Since March 10, 2015, we have be tracking an increasing number of user reports of intermittent I/O problems with our largest Lustre filesystem on Stampede (SCRATCH). This is affecting dozens of users on multiple jobs per user. First detected in Fortran programs and reduced to a 10-line reproducer (test_break.f), we have now also generated a C reproducer (rwb.c) that does not depend on a specific Fortran runtime library. This case was designed to mimic the underlying libc calls that the Fortran case was making without the interference from the runtime library. The attached case fails with either icc or gcc on our system.

The basic case involves a long sequence of ~4MB read() or write() calls which eventually should read or write all of a large file. Intermittently, but reproducibly, one of these calls will come back short before getting to the last block of the file. I.e. a 4MB read may only read 2.5MB somewhere in the middle of the file. The number bytes read on the short call and the position in the sequence are apparently random. This issue does not occur if the file has only 1 stripe, but does consistently occur with 2 stripes or more. The problem does not occur on either of our other Lustre filesystems on Stampede, and nothing appears to have changed that is correlated in time with the start of the problems.

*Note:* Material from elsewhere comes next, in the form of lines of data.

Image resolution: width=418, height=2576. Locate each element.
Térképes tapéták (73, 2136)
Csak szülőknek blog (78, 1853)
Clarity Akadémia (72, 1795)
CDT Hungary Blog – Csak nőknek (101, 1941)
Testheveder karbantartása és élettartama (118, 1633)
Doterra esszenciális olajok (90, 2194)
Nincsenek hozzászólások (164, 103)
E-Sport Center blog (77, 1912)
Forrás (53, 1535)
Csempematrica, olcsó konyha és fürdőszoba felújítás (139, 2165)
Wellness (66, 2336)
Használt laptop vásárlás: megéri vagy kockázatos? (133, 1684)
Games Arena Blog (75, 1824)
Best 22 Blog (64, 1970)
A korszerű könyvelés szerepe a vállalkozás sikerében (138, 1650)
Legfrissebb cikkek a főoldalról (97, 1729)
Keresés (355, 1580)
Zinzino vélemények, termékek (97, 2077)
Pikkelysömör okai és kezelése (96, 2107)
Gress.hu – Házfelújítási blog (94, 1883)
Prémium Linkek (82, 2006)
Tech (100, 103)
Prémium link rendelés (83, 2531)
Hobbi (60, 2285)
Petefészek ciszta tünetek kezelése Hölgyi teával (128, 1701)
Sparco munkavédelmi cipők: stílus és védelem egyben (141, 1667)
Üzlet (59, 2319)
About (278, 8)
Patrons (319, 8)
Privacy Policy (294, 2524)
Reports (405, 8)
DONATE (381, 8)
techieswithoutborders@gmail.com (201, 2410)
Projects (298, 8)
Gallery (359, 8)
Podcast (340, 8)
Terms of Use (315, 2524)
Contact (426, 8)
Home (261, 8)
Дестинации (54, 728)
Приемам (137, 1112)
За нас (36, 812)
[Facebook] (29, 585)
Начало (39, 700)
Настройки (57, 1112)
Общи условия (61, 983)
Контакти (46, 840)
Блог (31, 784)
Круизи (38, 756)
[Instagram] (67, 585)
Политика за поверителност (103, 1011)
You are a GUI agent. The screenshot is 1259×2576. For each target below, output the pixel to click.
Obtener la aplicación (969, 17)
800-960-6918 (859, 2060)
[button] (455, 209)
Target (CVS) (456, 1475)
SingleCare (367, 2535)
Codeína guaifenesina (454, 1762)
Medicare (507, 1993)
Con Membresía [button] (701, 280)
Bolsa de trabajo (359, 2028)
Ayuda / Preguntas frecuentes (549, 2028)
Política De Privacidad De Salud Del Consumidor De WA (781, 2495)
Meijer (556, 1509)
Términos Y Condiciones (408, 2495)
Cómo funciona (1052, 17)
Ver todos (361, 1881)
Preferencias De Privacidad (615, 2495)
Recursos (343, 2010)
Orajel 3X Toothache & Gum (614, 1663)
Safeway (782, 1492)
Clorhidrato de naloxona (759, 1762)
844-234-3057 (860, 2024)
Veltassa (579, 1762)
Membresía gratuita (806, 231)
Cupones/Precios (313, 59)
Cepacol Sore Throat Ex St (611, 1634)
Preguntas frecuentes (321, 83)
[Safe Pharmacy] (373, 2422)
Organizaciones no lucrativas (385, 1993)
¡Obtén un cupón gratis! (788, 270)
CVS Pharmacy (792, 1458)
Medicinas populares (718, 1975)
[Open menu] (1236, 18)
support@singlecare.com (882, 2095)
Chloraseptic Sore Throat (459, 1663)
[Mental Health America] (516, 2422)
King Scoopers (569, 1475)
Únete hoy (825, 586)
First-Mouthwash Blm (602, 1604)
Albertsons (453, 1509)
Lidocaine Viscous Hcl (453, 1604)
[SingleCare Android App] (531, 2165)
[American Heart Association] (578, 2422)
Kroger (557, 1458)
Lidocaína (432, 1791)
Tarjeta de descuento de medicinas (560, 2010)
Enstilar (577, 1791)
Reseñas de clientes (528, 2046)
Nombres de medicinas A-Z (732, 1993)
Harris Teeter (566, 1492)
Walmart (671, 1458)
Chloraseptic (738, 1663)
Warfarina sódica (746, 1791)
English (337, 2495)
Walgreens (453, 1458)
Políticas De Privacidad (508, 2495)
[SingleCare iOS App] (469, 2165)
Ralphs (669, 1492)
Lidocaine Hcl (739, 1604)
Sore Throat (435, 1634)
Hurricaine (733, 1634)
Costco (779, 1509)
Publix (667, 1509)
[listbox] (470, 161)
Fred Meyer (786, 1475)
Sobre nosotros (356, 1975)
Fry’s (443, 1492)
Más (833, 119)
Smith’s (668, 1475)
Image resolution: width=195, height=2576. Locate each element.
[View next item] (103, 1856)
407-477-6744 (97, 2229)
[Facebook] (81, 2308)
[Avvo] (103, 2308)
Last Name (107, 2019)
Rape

The short read/write does not report an error when running the C code, and subsequent reads continue as normal. Writing behaves identically. Some codes, including the Intel Fortran runtime do not tolerate short reads (though they potentially could), and the codes abort (including the attached one). No codes that I know of are designed to tolerate shorter than requested writes generally. We can find no client or server error messages associated with these short read/write events.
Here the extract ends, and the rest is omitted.